I’ve already explained that if the pending House bill to repeal the Affordable Care Act (ACA) becomes law, plans that people buy on their own will be far skimpier — as bad as, or worse than, before the ACA.  That’s because the bill would eliminate the ACA’s essential health benefits requirement, meaning insurers would no longer have to cover the full set of benefits they do now — including maternity services, prescription drugs, mental health and substance abuse treatment, and hospital care.  Now, let’s recall just what plans in the individual insurance market looked like before the ACA’s market reforms took effect in 2014.

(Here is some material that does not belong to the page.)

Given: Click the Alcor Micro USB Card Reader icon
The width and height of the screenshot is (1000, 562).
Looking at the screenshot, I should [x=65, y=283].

Here are a few examples, drawn from plan documents and news reports:

  • In Arizona, a 2009 Aetna plan provided no coverage for pregnancy other than for complications and no coverage of substance abuse disorder treatment, mental health care, or the many prescription drugs that lack a generic version. The deductible was $7,500 for an individual and $15,000 for a family. A person with expensive health care needs could be charged up to $10,000 per year out of pocket to receive covered benefits. Under a family plan, that would rise to $20,000.
  • In Ohio, a 2013 UnitedHealth plan imposed a $10,000 annual deductible on individuals who needed any care other than periodic preventive visits and child immunizations. The plan covered no other doctor visits and no prescription drugs, maternity services, or mental health care. The out-of-pocket cap for covered services was $13,000 per year. Another Ohio plan available at the time had a $25,000 deductible.
  • In California, a 2010 Health Net plan had a $4,000 deductible and a $6 million lifetime limit on benefits. It included no maternity coverage and limited treatment of “non-severe mental disorders” to no more than 20 outpatient visits and 30 inpatient days per year.
  • In Colorado, a 2012 Cigna plan had a $7,500 deductible for individuals and $22,500 for a family. Out-of-pocket costs were capped at $5,000 a year for an individual and $10,000 for a family, but the cap didn’t apply to everything. Hospital stays (including to have a baby) had a $500 additional deductible that didn’t count toward the out-of-pocket cap, and a similar $200 “access fee” applied to emergency care. Physical, speech, and occupational therapy were technically covered, but for only 12 visits per year across all three services, and substance abuse treatment was excluded. To get prescription drugs other than those designated “preventive,” enrollees owed a $3,500 deductible that was separate from the main plan deductible and didn’t count toward the out-of-pocket cap.

Before the ACA, large gaps in benefits were common, cost-sharing charges were sky-high, and people who thought they had meaningful health insurance were surprised to find their plans didn’t cover the very services they needed when they were sick.

The ACA has made tremendous progress in addressing those problems.  The House Republican bill would bring them right back.